== Segment start ==

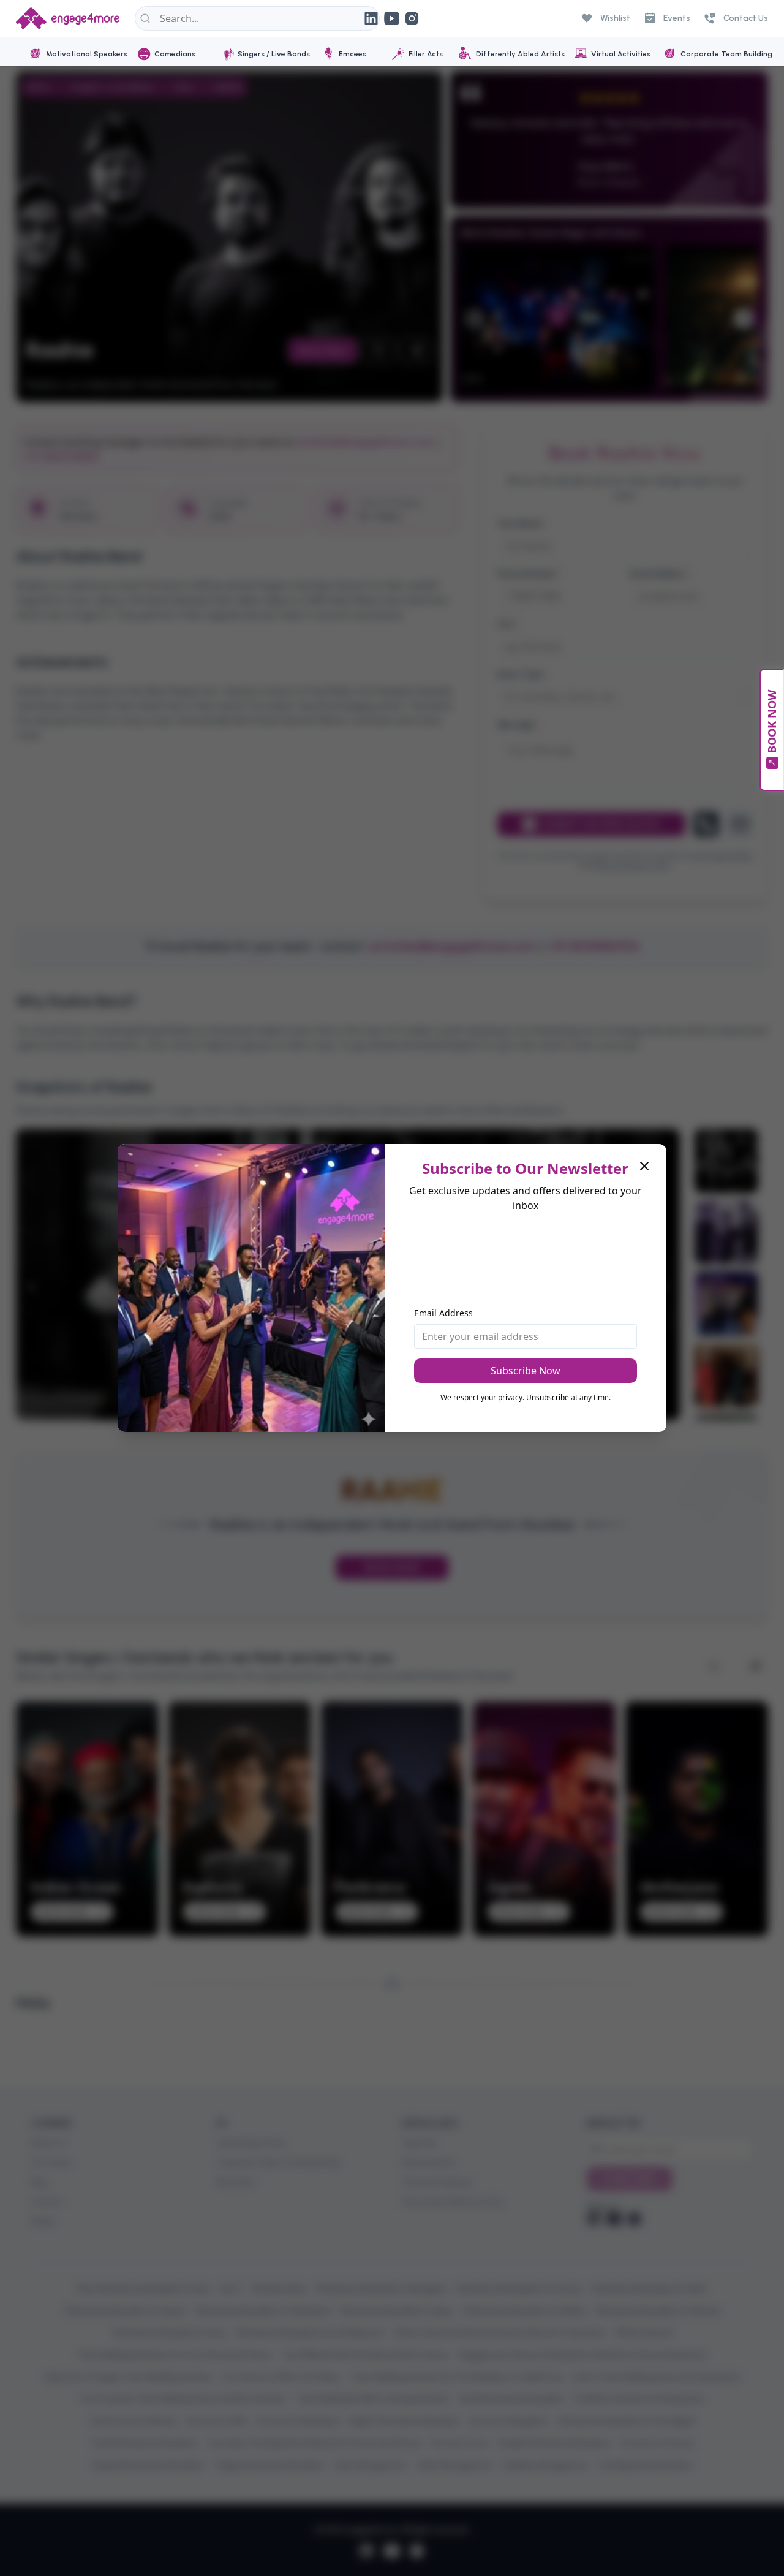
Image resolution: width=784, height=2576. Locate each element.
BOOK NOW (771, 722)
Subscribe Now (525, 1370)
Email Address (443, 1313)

== Segment end ==
== Segment start ==

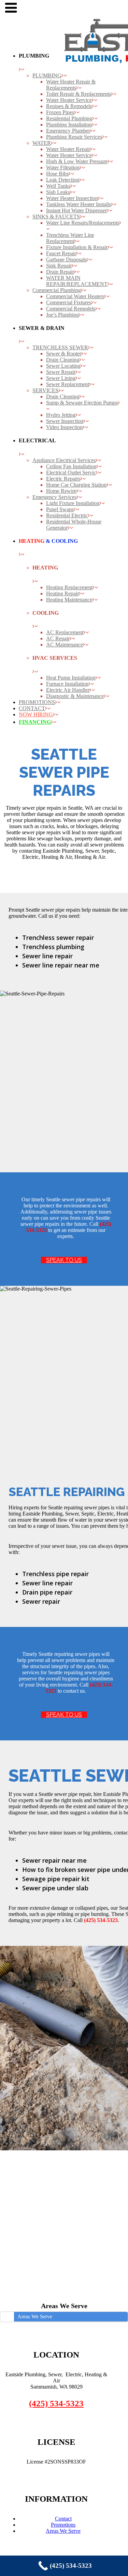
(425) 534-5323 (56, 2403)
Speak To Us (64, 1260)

== Segment end ==

Work to complete
Starting at the line that has "Image resolution: width=784, height=2576." in the records above, restate word for word every line until the one that has "Email Address (443, 1313)", and include that one as well.

Solved exercise
Image resolution: width=784, height=2576. Locate each element.
BOOK NOW (771, 722)
Subscribe Now (525, 1370)
Email Address (443, 1313)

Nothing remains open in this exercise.